Methanesulfonic acid and sulfuric acid aerosol formed through oxidation of reduced sulfur compounds in a humid environment

Authors: VAN ROOY, PAUL - University Of California; DROVER, RYAN - Claremont Colleges; CRESS, TANNER - Claremont Colleges; MICHAEL, CARA - Claremont Colleges; PURVIS-ROBERTS, KATIE - Claremont Colleges; Silva, Philip - Phil; NEE, MATTHEW - Western Kentucky University; COCKER, DAVID - University Of California, Riverside

Submitted to: Atmospheric Environment
Publication Type: Peer Reviewed Journal
Publication Acceptance Date: 5/19/2021
Publication Date: 6/19/2021
Citation: Van Rooy, P., Drover, R., Cress, T., Michael, C., Purvis-Roberts, K., Silva, P.J., Nee, M., Cocker, D. 2021. Methanesulfonic acid and sulfuric acid aerosol formed through oxidation of reduced sulfur compounds in a humid environment. Atmospheric Environment. 261. Article 118504. https://doi.org/10.1016/j.atmosenv.2021.118504.
DOI: https://doi.org/10.1016/j.atmosenv.2021.118504

Interpretive Summary: Organic sulfur compounds are common emissions from waste management in agriculture. In the atmosphere they are important reactants but the products formed from their reaction and the pathways are not well understood. A series of laboratory studies were conducted to understand the reaction pathways of two of these compounds, dimethylsulfide and dimethyldisulfide. In previous work these compounds were studied under dry conditions to understand their basic oxidation chemistry while this study added in realistic conditions of humidity to ascertain the importance of water. In an environmental chamber, the two sulfur compounds were exposed to atmospheric oxidation conditions with reactants at concentrations typical of the atmosphere. Two main sulfur reaction products in the particulate phase were identified as sulfuric acid, which is a common particulate component and methanesulfonic acid, which is typically thought of as a component observed only over the oceans. Higher levels of water and the presence of nitrogen oxides increased the production of methanesulfonic acid relative to sulfuric acid. Nitrate radical oxidant when combined with humidity produced nearly complete conversion of the sulfur compounds to methanesulfonic acid. These observations suggest that methanesulfonic acid may be underestimated as a particulate component over the continent.

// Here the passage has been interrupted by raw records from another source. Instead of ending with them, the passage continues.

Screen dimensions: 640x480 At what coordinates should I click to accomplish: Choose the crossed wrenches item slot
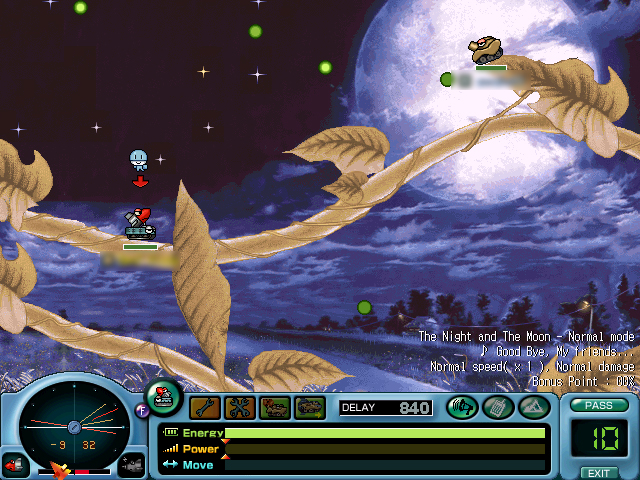[240, 407]
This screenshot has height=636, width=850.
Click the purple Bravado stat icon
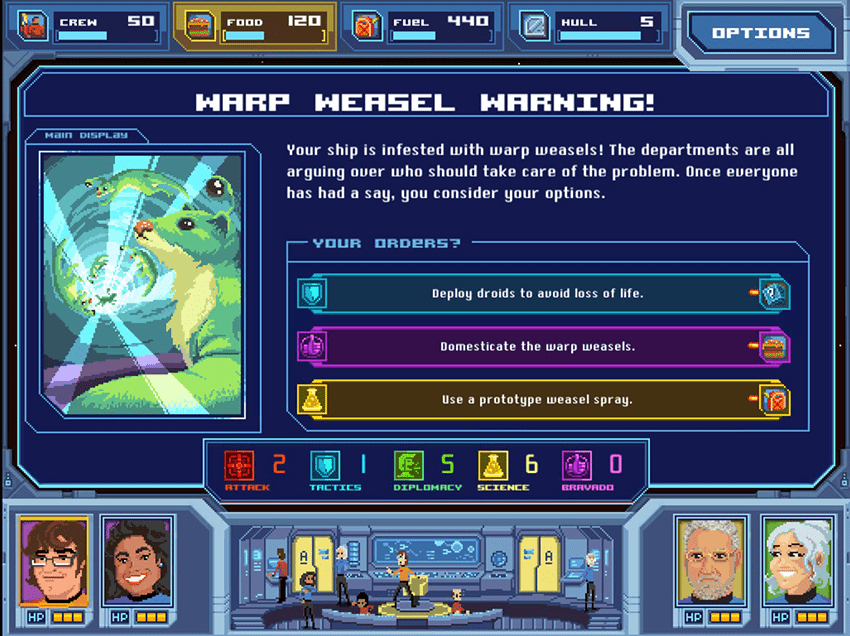(578, 465)
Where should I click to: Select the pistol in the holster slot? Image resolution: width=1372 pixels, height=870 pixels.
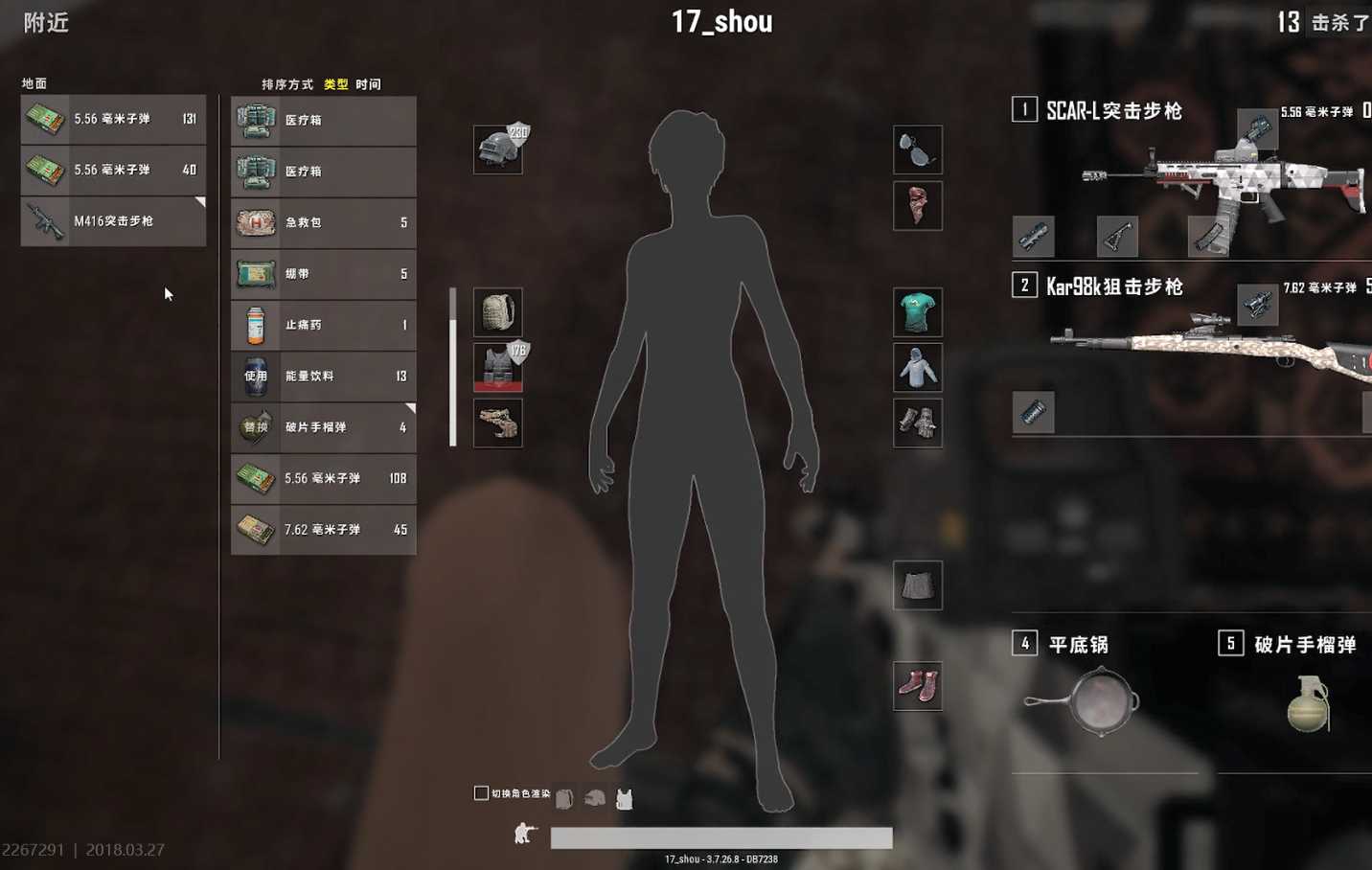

Technical Abstract: Particulate sulfuric acid and methanesulfonic acid (MSA) are known to form through oxidation of reduced sulfur compounds, however, the mechanisms by which these compounds form are not well understood. Additionally, the aerosol yields and ratio of MSA to sulfuric acid particulate formation are not well documented, making it difficult to estimate the health and climate impacts of reduced sulfur compounds. To investigate these unknowns, dimethylsulfide (DMS) and dimethyldisulfide (DMDS) were oxidized, using a variety of oxidants, in a 37.5 cubic meter Teflon environmental chamber with relative humidity ranging from 2% to 55%. The mass fraction of particulate MSA was estimated based on unique aerosol fragments, at m/z 79 and 96, measured by a High Resolution Time-of-Flight Mass Spectrometer. MSA to sulfuric acid particulate ratios varied depending initial conditions. This study revealed that substantial water vapor is necessary to form MSA. The mass fraction of MSA increases in the presence of nitrogen oxides. Nitrate radical oxidation of DMS and DMDS resulted in nearly 100% of the aerosol estimated to be MSA, suggesting nighttime chemistry may play an important role in ambient MSA formation. This study builds upon results from similar experiments, presented in Van Rooy et al. (2021), that were conducted under extreme dry conditions.